==== Supplied data

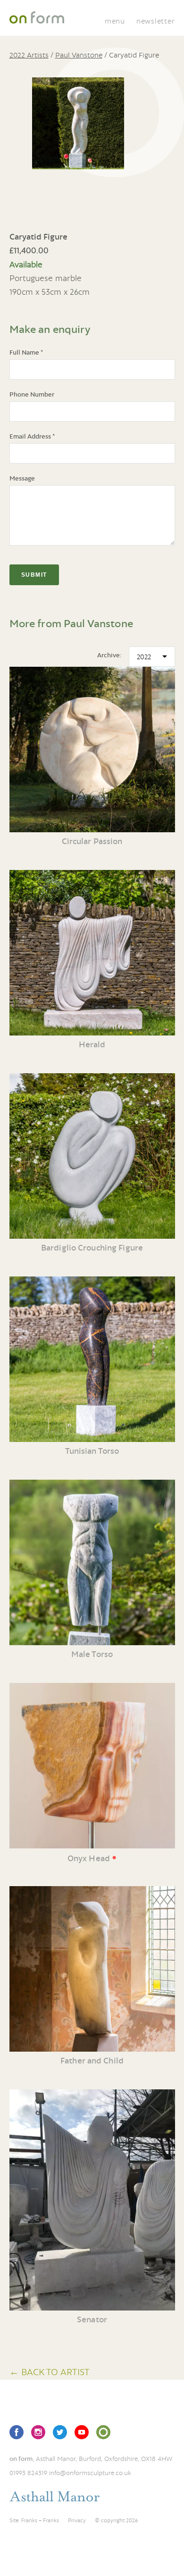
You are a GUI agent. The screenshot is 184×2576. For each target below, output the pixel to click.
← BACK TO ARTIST (49, 2371)
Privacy (77, 2520)
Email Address (32, 436)
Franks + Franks (40, 2520)
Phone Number (31, 394)
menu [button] (115, 21)
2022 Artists (29, 54)
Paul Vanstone (78, 54)
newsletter (155, 21)
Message (22, 478)
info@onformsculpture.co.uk (90, 2473)
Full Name (26, 352)
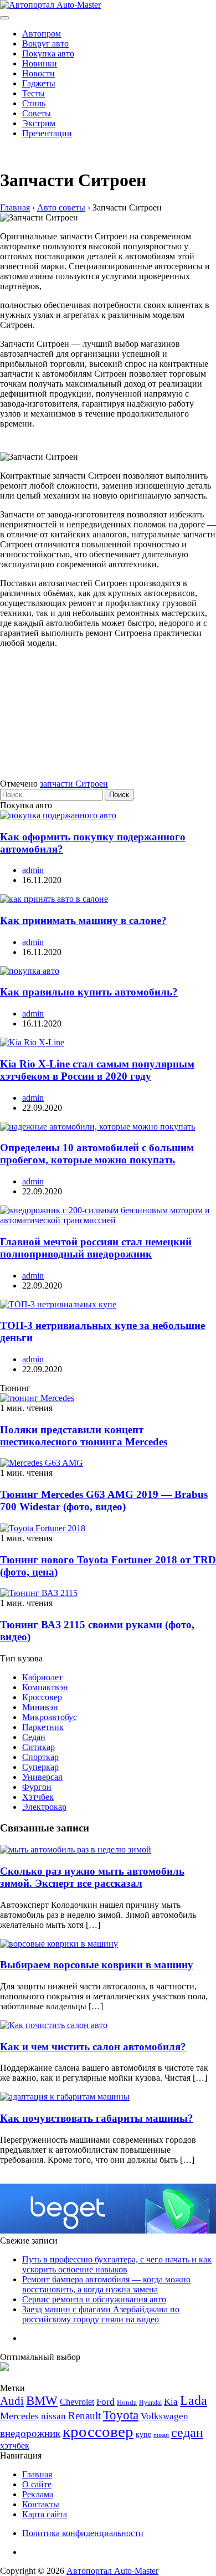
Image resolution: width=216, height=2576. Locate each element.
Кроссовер (42, 1697)
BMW (42, 2401)
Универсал (42, 1777)
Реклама (37, 2494)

========

• [The task]: Print the records above verbatim, pictures excluded.

• [Reply]:
You are a GUI agent. The screenshot is 184×2576. For each target below, output the pixel to click.
← BACK TO ARTIST (49, 2371)
Privacy (77, 2520)
Email Address (32, 436)
Franks + Franks (40, 2520)
Phone Number (31, 394)
menu [button] (115, 21)
2022 Artists (29, 54)
Paul Vanstone (78, 54)
newsletter (155, 21)
Message (22, 478)
info@onformsculpture.co.uk (90, 2473)
Full Name (26, 352)
Image resolution: width=216, height=2576. Locate each element.
Кроссовер (42, 1697)
BMW (42, 2401)
Универсал (42, 1777)
Реклама (37, 2494)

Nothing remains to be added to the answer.